Il commissariamento giudiziale

Il commissariamento giudiziale è una misura finalizzata ad evitare che, in determinate situazioni, l’accertamento della responsabilità dell’ente si risolva in un pregiudizio per la collettività: al posto della sanzione o della misura cautelare interdittiva, idonea ad interrompere l’attività dell’ente, si prevede, per un periodo temporaneo, una sorta di “espropriazione” dei poteri direttivi e gestionali che sono assunti dal commissario, sulla base delle indicazioni impartite dall’autorità giurisdizionale.

In questo senso, si giustifica anche l’onere del commissario di attuare i MOG, in quanto la sostituzione trova la sua ragione d’essere anche nel far recuperare una situazione di legalità organizzativa all’ente, evitando che si possano ripetere gli stessi illeciti.

Peraltro, come evidenziato dalla giurisprudenza di legittimità (Sez. 6, 43108/2011), in occasione della nomina in sede cautelare del commissario giudiziale, il giudice deve indicare i “compiti ed i poteri” dello stesso, tenendo conto della specifica attività svolta dall’ente e della situazione in cui si trovava il vertice della società.

Si tratta di indicazioni funzionali per la corretta gestione dell’ente nella delicata fase cautelare, ma che acquistano un rilievo particolare anche in relazione alla valutazione di adeguatezza della misura sostitutiva in questione: dinanzi alla forte invasività delle misure interdittive nella vita dell’ente il legislatore ha voluto che il giudice tenga conto della realtà organizzativa dell’ente sia per “neutralizzare il luogo nel quale si è originato l’illecito”, sia per applicare la misura valorizzandone l’adeguatezza e la proporzionalità, nel rispetto del criterio dell’extrema ratio, limitando, ove possibile, la misura solo ad alcuni settori dell’attività dell’ente.

Ed è quindi alla luce del ruolo e dei poteri conferiti al commissario nominato nella fase cautelare che va verificato il perimetro esatto della sua attività, con l’individuazione degli organi societari che devono essere sostituiti (Sez. 6, 54036/2017).

Qualora nel corso del procedimento per l’accertamento della sua responsabilità amministrativa da reato l’ente venga commissariato ai sensi dell’art. 45, comma 3, l’acconto sul compenso liquidato al commissario non può essere posto a carico dell’ente medesimo fino alla sua eventuale definitiva condanna e la relativa spesa deve nel frattempo essere anticipata dall’erario ai sensi dell’art. 4 d.P.R. n. 115 del 2002, norma applicabile anche nel suddetto procedimento (Sez. 4, 15157/2008).

A norma dell’art. 4 del T.U. sulle spese di giustizia infatti «le spese del processo penale sono anticipate dall’erario, ad eccezione di quelle relative agli atti chiesti dalle parti private e di quelle relative alla pubblicazione della sentenza, ai sensi dell’articolo 694, comma 1, del codice di procedura penale e dell’articolo 76, del decreto legislativo 8 giugno 2001, n. 231».

Soltanto una volta divenuta esecutiva la condanna, l’art. 79 pone le spese relative all’attività svolta dal commissario e al suo compenso a carico dell’ente.
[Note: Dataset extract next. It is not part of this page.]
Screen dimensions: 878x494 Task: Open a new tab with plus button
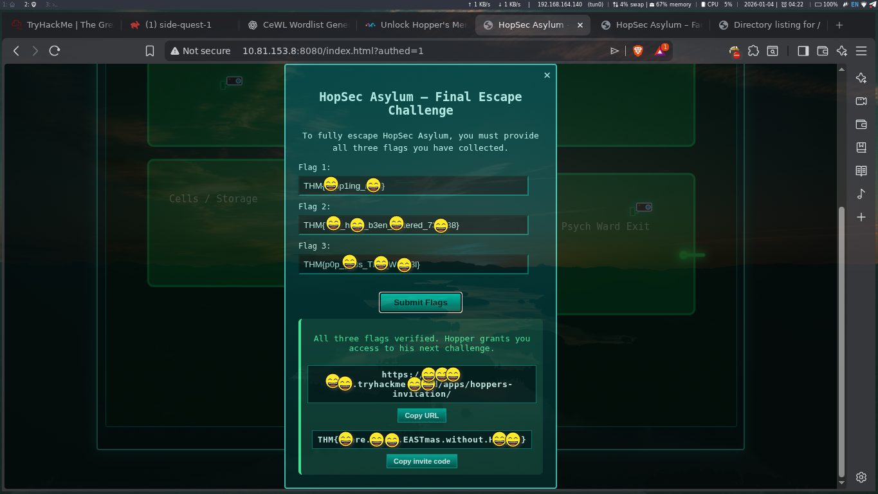point(839,25)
Gli stessi principi valgono naturalmente, ai sensi dell’art. 4 citato, anche per il coadiutore del commissario, la cui opera è integrativa dell’attività di quest’ultimo, svolgendo funzioni di collaborazione e di assistenza nell’ambito e per gli scopi della procedura (Sez. 6, 54036/2017).
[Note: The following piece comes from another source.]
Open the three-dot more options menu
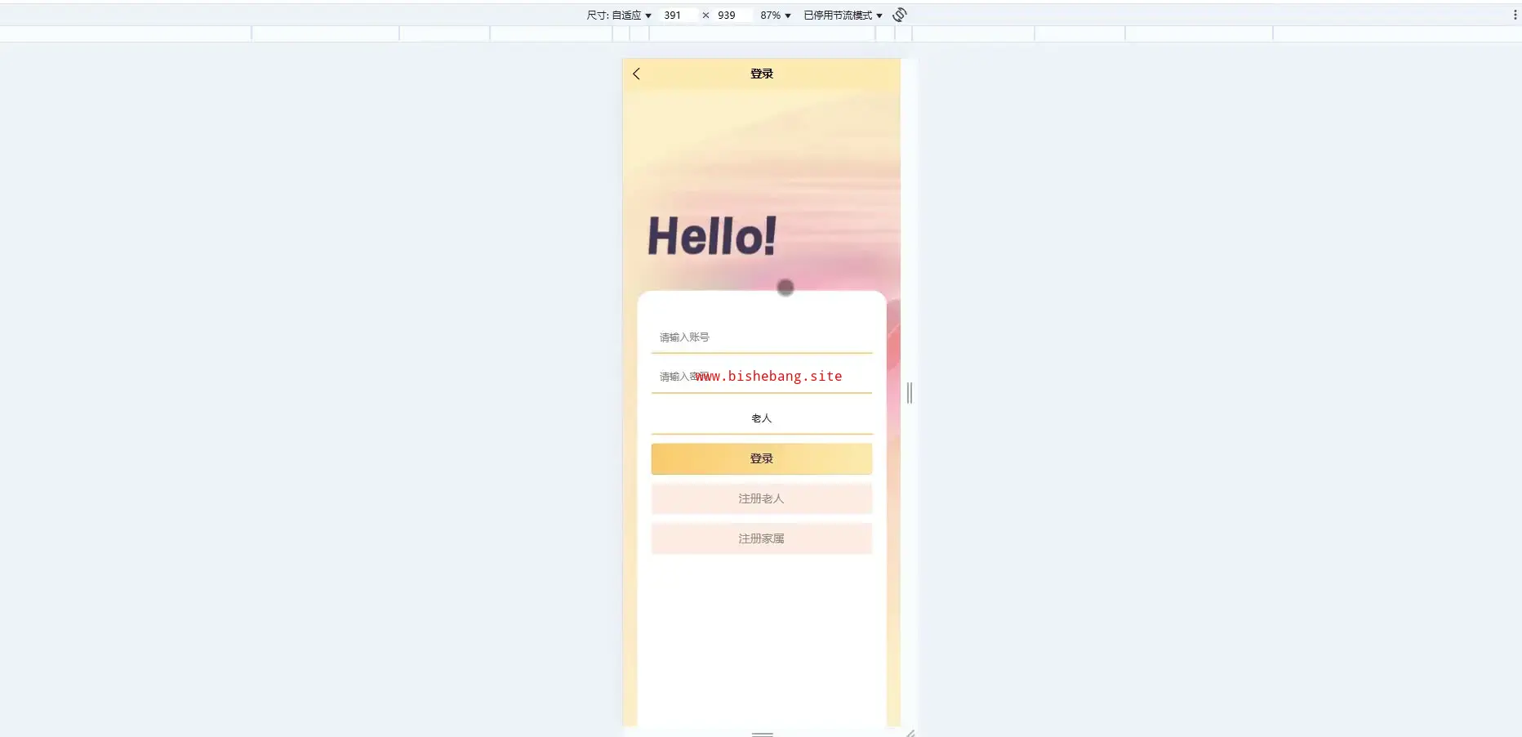 (x=1515, y=15)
Nella fase cautelare, il provvedimento di nomina del commissario, a differenza del procedimento previsto dal disposto degli artt. 15 e 79, è contestuale alla verifica dei presupposti che giustificano la prosecuzione dell’attività dell’ente, sicché è il giudice della cautela che, nello stesso provvedimento con cui dispone la prosecuzione, nomina anche il commissario (Sez. 6, 20560/2010).

Sicché il contraddittorio anticipato spiega i suoi effetti anche sulla nomina del commissario giudiziale in fase cautelare (Sez. 6, 54036/2017).